GitHub Integration with MongoDB Stitch

Greetings, fellow travelers!

I wanted to take some time today to talk about MongoDB Stitch, a new back-end-as-a-service offering by MongoDB, and walk through making a simple web page to view GitHub Issues.

If you are unfamiliar with MongoDB or other Document Store databases, I highly recommend you take some time to read more about the differences between the different database types, go through MongoDB’s Getting Started guide, or even take one of the awesome courses offered via MongoDB University.

Fortunately for us, since MongoDB Stitch is a back-end-as-a-service, we don’t need to be experts in setting up and administrating a MongoDB database; they’ll do it for us!
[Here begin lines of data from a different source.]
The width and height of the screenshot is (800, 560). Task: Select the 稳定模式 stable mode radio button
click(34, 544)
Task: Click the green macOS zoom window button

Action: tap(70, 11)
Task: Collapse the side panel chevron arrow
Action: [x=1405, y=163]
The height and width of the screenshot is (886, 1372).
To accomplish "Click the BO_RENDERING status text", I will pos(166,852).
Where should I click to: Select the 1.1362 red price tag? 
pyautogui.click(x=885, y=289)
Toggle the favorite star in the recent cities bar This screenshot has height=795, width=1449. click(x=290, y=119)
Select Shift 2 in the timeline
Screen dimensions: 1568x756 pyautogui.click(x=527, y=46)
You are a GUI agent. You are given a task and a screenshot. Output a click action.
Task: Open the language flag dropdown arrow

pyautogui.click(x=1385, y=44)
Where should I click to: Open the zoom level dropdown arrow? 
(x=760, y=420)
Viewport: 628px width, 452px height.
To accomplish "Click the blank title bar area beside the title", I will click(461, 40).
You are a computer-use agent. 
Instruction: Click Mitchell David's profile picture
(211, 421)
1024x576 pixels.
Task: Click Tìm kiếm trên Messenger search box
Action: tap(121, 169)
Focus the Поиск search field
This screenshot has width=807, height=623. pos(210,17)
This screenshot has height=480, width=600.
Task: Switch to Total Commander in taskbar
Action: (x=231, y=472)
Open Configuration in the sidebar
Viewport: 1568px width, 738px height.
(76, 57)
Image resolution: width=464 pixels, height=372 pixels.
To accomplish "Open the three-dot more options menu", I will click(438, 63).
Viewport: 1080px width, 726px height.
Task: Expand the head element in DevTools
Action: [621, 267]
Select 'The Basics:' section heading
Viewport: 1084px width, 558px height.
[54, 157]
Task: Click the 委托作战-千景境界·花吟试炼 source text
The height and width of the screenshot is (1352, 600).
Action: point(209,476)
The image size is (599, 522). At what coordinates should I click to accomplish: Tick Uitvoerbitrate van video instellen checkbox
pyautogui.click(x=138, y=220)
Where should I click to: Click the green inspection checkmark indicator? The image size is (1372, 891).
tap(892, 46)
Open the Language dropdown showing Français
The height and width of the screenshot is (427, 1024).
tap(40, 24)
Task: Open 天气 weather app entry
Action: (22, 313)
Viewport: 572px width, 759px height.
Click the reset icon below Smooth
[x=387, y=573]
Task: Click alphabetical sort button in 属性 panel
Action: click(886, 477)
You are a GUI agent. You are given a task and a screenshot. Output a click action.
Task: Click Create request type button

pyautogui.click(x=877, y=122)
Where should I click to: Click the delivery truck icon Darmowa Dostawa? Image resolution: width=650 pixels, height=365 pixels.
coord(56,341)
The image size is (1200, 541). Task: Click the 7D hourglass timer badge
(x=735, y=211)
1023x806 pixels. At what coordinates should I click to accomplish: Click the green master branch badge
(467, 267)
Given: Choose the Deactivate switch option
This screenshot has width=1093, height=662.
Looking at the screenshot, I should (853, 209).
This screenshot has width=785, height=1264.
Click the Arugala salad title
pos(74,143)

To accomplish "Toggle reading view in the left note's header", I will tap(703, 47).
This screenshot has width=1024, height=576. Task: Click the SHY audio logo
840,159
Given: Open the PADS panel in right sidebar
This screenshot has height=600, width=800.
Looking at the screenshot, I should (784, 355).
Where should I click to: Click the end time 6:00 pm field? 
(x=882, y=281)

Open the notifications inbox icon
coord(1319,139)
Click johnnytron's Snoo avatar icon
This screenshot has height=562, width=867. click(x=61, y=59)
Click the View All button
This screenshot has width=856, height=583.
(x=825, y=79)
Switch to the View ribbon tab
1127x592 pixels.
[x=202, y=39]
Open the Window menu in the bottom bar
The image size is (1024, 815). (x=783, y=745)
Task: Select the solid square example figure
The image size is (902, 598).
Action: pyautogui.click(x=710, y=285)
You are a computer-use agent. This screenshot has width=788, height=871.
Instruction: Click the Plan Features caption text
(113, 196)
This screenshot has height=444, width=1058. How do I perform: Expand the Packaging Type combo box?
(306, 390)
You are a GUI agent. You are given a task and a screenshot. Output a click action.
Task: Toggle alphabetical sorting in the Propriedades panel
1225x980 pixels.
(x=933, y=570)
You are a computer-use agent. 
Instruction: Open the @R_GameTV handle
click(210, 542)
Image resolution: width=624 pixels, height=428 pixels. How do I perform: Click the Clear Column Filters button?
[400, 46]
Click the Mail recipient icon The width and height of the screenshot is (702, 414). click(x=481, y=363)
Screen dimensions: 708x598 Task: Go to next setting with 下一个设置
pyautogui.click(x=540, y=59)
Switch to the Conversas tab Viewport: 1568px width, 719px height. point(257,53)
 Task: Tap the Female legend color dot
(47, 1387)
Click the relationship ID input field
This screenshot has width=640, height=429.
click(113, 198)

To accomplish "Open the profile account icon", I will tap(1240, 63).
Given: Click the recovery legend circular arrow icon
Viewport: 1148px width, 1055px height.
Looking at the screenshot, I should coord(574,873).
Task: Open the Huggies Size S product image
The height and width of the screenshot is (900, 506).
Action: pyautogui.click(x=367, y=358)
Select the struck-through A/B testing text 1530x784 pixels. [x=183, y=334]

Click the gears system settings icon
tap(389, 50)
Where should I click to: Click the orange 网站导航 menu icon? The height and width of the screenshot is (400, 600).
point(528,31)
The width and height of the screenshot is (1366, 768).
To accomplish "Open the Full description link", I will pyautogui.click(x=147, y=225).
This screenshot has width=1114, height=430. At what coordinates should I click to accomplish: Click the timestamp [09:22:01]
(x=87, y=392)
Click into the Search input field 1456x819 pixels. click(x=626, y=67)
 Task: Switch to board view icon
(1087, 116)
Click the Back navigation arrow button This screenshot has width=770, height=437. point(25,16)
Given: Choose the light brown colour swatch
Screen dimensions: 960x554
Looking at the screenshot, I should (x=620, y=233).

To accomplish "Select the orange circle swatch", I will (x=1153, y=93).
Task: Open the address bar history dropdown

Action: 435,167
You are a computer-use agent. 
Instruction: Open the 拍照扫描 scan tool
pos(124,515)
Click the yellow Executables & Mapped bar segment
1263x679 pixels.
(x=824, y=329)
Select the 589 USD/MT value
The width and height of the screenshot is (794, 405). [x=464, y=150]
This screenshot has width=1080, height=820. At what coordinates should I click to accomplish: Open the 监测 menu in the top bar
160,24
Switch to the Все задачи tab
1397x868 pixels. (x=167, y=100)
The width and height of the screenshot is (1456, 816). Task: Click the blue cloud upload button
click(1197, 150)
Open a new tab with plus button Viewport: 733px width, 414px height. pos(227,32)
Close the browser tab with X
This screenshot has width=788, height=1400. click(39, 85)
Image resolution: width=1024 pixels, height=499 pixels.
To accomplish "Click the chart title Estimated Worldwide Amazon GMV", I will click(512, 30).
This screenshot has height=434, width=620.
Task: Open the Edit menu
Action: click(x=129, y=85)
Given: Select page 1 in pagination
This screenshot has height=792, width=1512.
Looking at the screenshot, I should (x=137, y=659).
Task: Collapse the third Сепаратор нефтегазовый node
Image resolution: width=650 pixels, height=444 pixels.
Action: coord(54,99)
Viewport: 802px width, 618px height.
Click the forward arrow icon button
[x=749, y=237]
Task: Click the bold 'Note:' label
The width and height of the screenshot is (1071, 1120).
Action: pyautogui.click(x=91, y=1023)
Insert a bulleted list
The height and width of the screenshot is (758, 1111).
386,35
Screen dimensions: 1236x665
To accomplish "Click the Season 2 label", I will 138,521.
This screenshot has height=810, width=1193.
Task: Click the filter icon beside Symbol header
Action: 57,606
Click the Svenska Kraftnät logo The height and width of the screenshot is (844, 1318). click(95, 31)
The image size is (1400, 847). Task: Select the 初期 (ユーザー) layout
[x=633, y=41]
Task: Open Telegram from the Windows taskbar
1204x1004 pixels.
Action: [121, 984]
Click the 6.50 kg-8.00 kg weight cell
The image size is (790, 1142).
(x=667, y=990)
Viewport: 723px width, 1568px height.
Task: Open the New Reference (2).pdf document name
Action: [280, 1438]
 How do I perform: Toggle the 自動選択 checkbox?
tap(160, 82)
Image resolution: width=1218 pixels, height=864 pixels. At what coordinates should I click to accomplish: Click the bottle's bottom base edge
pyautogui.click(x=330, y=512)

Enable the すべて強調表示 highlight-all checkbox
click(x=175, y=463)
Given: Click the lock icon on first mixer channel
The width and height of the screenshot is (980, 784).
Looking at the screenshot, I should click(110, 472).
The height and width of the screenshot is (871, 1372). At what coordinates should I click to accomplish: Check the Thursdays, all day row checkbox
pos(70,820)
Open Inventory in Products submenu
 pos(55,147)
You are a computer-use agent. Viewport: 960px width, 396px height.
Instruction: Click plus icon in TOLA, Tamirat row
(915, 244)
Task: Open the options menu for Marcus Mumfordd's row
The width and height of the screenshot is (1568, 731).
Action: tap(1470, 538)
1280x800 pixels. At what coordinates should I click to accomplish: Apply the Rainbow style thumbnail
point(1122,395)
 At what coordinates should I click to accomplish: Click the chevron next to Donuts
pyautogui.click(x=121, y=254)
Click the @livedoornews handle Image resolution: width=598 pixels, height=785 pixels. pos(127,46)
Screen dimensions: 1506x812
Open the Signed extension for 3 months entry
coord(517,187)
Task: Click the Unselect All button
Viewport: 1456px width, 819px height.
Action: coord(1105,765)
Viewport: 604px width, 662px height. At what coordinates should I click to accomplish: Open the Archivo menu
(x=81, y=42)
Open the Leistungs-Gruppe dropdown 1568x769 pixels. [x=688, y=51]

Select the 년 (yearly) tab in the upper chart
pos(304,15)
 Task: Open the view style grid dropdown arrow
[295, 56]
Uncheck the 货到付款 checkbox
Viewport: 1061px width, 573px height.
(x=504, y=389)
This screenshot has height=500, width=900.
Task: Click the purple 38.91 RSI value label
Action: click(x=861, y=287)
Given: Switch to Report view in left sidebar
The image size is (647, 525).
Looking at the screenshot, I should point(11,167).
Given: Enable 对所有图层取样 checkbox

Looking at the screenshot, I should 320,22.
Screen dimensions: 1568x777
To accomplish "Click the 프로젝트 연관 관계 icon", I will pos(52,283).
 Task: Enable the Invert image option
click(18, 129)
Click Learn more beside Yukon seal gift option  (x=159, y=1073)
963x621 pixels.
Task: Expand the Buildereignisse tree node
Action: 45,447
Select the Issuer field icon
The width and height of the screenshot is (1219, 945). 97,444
Note: MongoDB Stitch is still in beta. Some of these features I describe may change before their 1.0 release.

We’ll need a few things:

A MongoDB Stitch Account
A MongoDB Atlas Account (creating a Stitch Account will create an Atlas Account)
The MongoDB cli (optional)
A GitHub Account
A GitHub Repository you manage and can create webhooks on
Your Favorite Text Editor

The Goal

We’re going to create a web page that displays a list of created issues in a set of GitHub repositories. When an issue is created in GitHub, it will fire a webhook to our Stitch application, which will massage the data some before storing it in the Atlas database. Finally, the web page will access the Stitch Atlas service to list the issues.

Let’s get started.

Create a Stitch and Atlas Account

Getting started with Stitch is simple. Head over to their landing page and click on the “Get Started Free” option. This will walk you through creating a Stitch and an accompanying Atlas Account and Cluster. If you have any questions on this stage I highly recommend you look through their documentation on getting started with Atlas, and creating a cluster. Their explanation is concise and easy to follow.

Create Your Stitch Application

Getting started with a new Stitch Application is as simple as logging into the portal, clicking “Create New Application,” and giving it a name and cluster! For this, I will be creating a Stitch Application called GithubIssueList and assigning it to my AdvPlatCluster Atlas cluster.

Note: if you just created this cluster, you may have to wait a few minutes for it to show up in the list, as the cluster may still be constructing itself.

Authentication and an API Key

Once complete, you’ll be taken to your App’s Getting Started page. The first thing we will need to do is turn on Authentication. Anonymous Authentication is a great way to get started, but not a great way to build a secure application. Let’s go to the sidebar under “Control” and navigate to the “Authentication” page.

We’ll enable API Keys for authentication and make a new API Key: GHApiKey.

Take note of the API Key and the User’s ID field. We’ll be using them both later.

Set up the Database

Now we’ll need a place in our cluster to store the data. Let’s navigate to the Atlas Cluster’s section in the sidebar, click on the cluster we linked earlier, and then on the “Rules” tab. You’ll see there is already a collection created for you of format app-{someNumbers}.items. We’ll create a new one for the database ghdata and the collection issues.

When we receive our webhook data from GitHub, this is the database and collection we’ll put the documents into.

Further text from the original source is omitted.